• [Available records]:

_ _ _ _ _ _ _

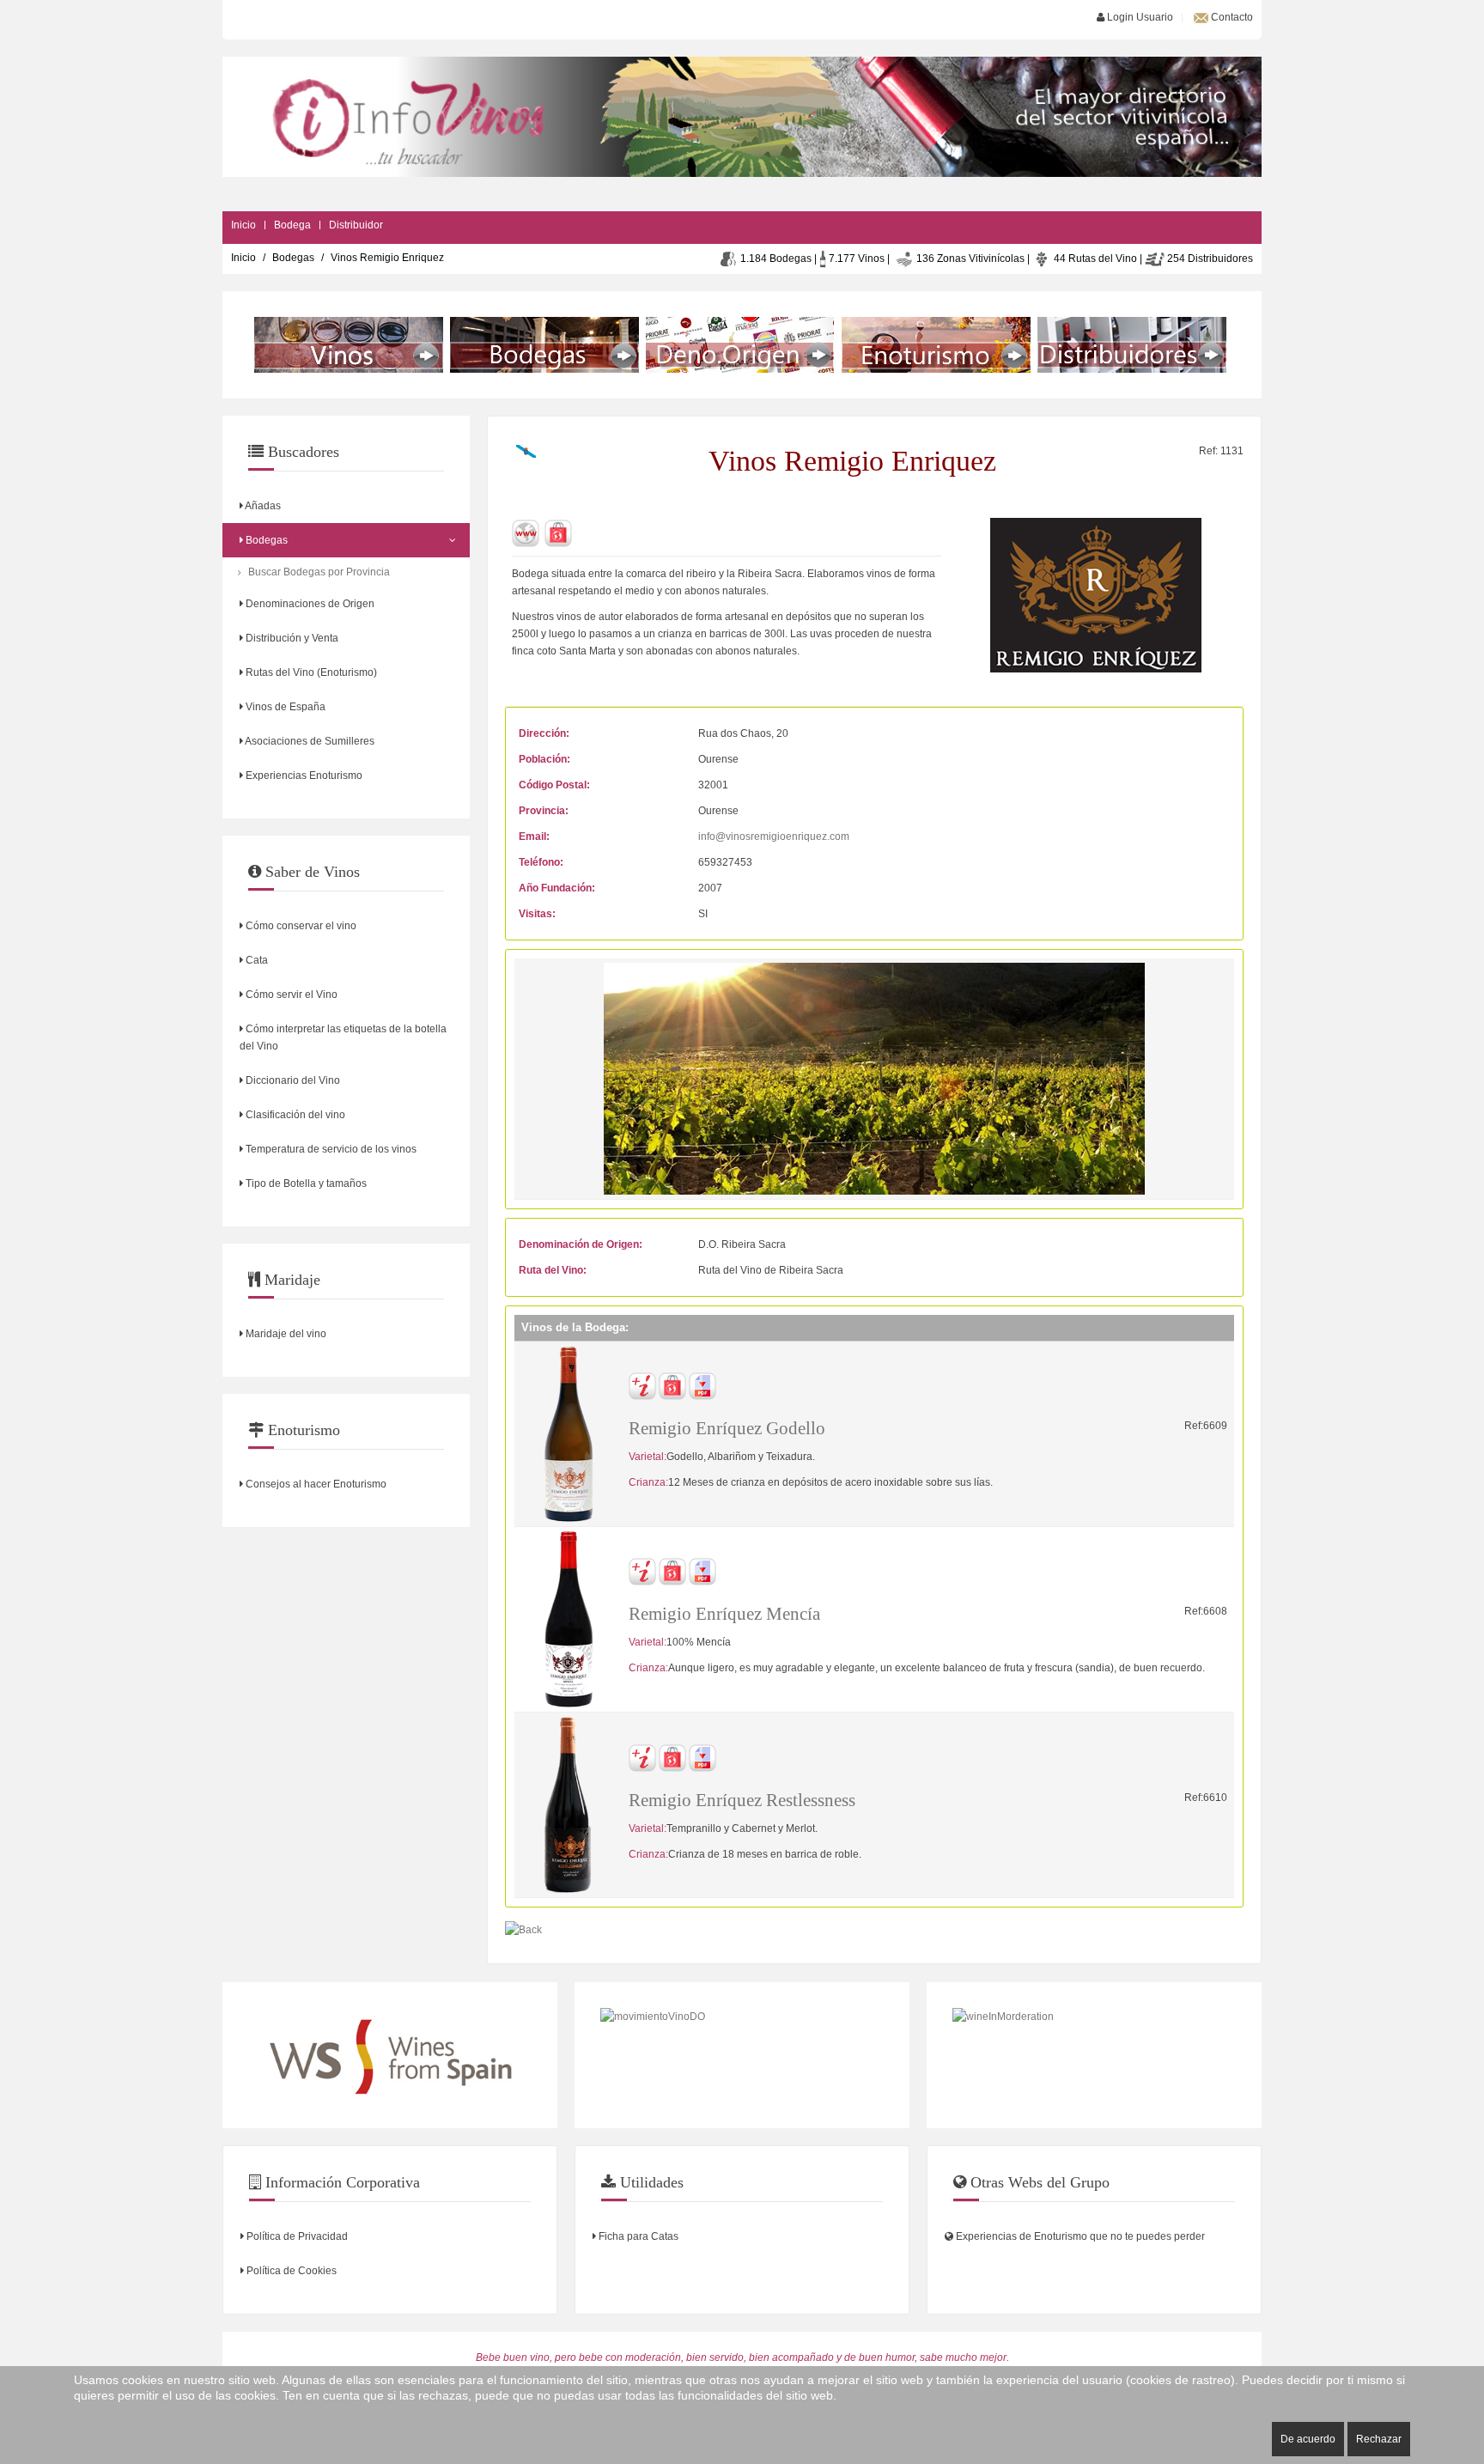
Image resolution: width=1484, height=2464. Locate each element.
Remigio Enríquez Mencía (724, 1613)
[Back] (523, 1929)
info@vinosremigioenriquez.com (773, 836)
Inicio (243, 225)
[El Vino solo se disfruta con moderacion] (1094, 2055)
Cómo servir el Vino (290, 995)
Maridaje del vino (284, 1334)
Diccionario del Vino (291, 1080)
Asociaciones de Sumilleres (308, 741)
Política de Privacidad (296, 2236)
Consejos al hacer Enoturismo (314, 1484)
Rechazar (1379, 2439)
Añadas (262, 506)
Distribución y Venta (290, 638)
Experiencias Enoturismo (302, 776)
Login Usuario (1138, 17)
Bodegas (293, 258)
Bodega (292, 225)
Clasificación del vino (294, 1115)
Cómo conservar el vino (299, 926)
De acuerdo (1307, 2439)
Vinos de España (284, 707)
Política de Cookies (290, 2271)
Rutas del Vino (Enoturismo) (310, 672)
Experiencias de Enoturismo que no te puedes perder (1079, 2236)
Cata (255, 960)
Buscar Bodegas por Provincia (319, 572)
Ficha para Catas (637, 2236)
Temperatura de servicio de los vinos (330, 1149)
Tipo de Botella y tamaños (305, 1183)
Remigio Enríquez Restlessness (742, 1800)
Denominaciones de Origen (308, 604)
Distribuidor (356, 225)
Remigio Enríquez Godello (727, 1428)
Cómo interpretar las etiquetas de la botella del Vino (343, 1037)
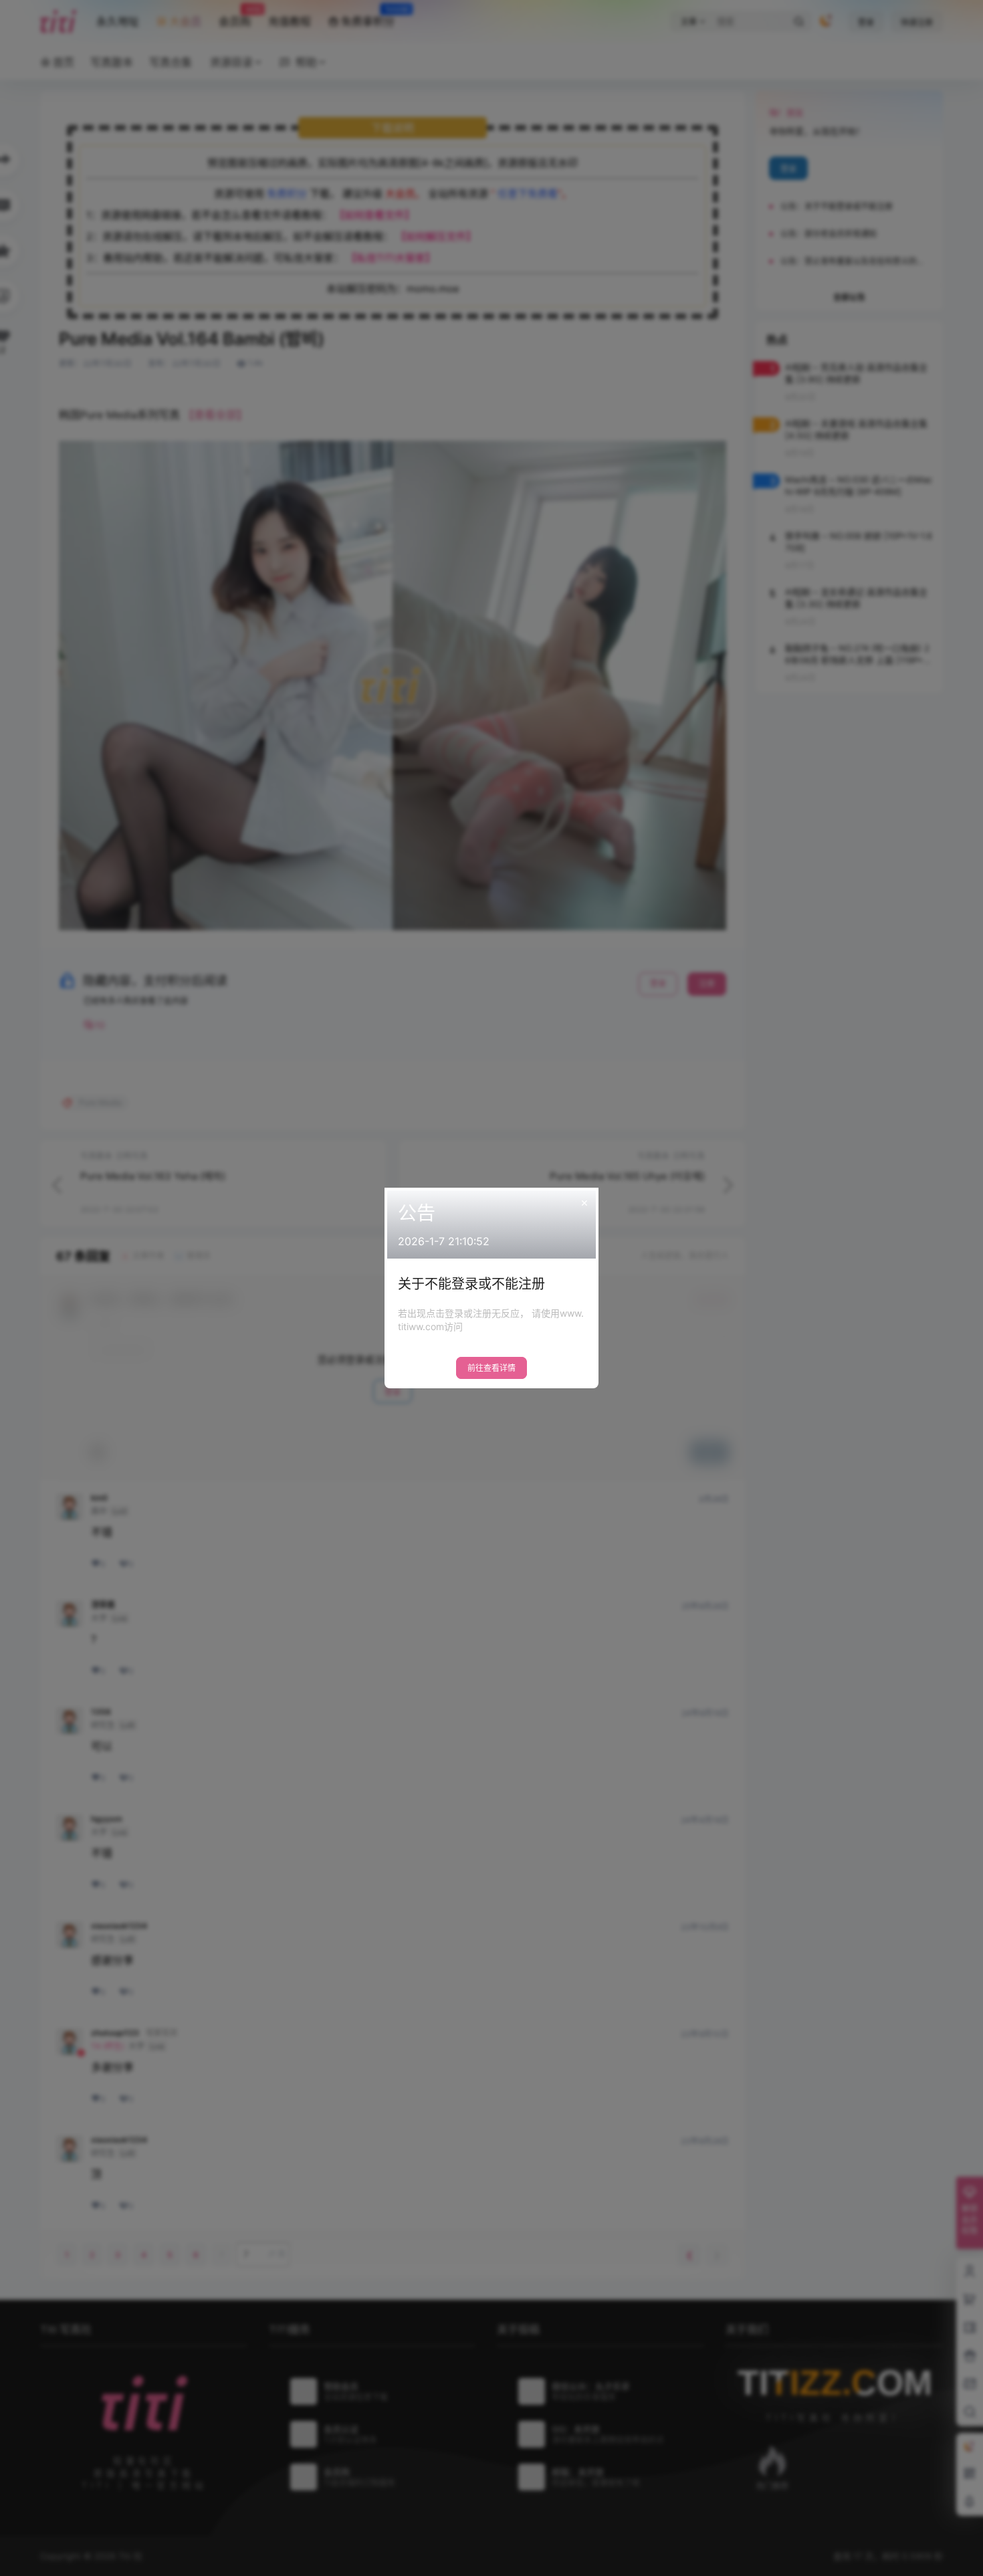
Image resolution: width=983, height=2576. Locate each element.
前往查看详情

_ _ _ _ _ _ _

• [Task details]: Go through the entries and report every line with the string "each".

• [Task result]:
Image resolution: width=1484, height=2464. Locate each element.
Image resolution: width=983, height=2576. Locate each element.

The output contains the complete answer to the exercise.